Every facility is different in terms of amenities, social activities, and outings they offer. Some include an on-site beauty salon and barbershop, fitness center, pool, movie theater, library, and courtyard.
The size of facility can greatly differ, but on average assisted living facilities accommodate 27 to 33 residents.
Assisted Living Versus Independent Living, Memory Care and Nursing Homes
Independent living facilities are for seniors who are generally more independent and do not require regular personal care or medical assistance. Like assisted living, they typically provide restaurant-style meals, cleaning services and varying social activities in a senior-friendly environment. However, independent living communities usually do not give assistance with the activities of daily living like bathing, dressing or mobility. Thus, their costs are less than that of assisted living.
Assisted living facilities are the next tier up both in level of care and costs. They specialize in personal care in a home-like community environment. Nearly 30,000 assisted living facilities operate in the United States. Many of these facilities also have a separate wing designated for those with memory loss. Assisted living fees can widely vary state to state. The costs normally increase as the resident’s care needs increase.

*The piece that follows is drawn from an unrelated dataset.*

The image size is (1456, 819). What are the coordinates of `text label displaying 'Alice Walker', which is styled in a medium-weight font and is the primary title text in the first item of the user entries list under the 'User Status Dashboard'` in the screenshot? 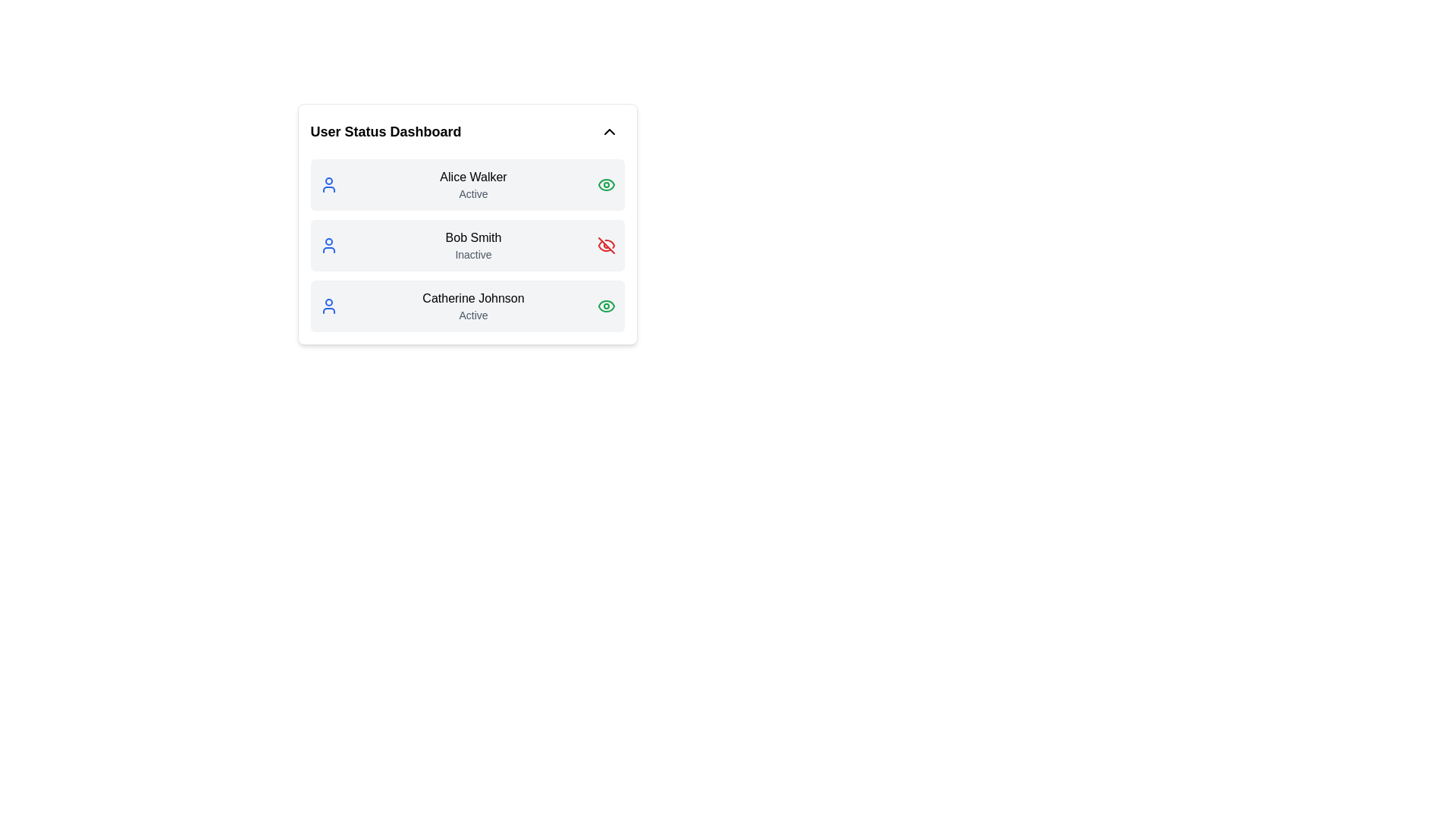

Memory care facilities specialize in caring for people with dementia or Alzheimer’s disease. As this level of care requires more specialized staff training and resources, memory care facilities (or wings) on average cost 20-30% more than assisted living. Like assisted living, eligible residents of memory care could also be candidates for the VA’s Aid & Attendance benefit.
Nursing homes, or “skilled nursing”, provide medical and personal care in a more clinical setting. They focus on medical care for those who need constant care and supervision, particularly those who are wheelchair bound or bedridden. They usually have rehabilitative services available, such as physical, occupational and speech therapy. Per a 2021 Cost of Care Survey by Genworth, a semiprivate room in a nursing home costs on average about $7,900 a month and a private room about $9,000 a month.
There are also “continuing care retirement communities” which offer different tiers of service. Many include sections for independent living, assisted living, and skilled nursing care all on one campus. As a senior’s care needs increase, they can transition to the next level of that same community.
Don’t Forget – This VA Benefit Also Applies for Home Care
Some people have a misunderstanding that the Aid & Attendance only works for those in assisted living. Not so. It applies to home care as well. Yet in either case, it is not simply a matter of sending in a form. Again, it is best to get expert advice to avoid lengthy delays, denials, or only a partial benefit.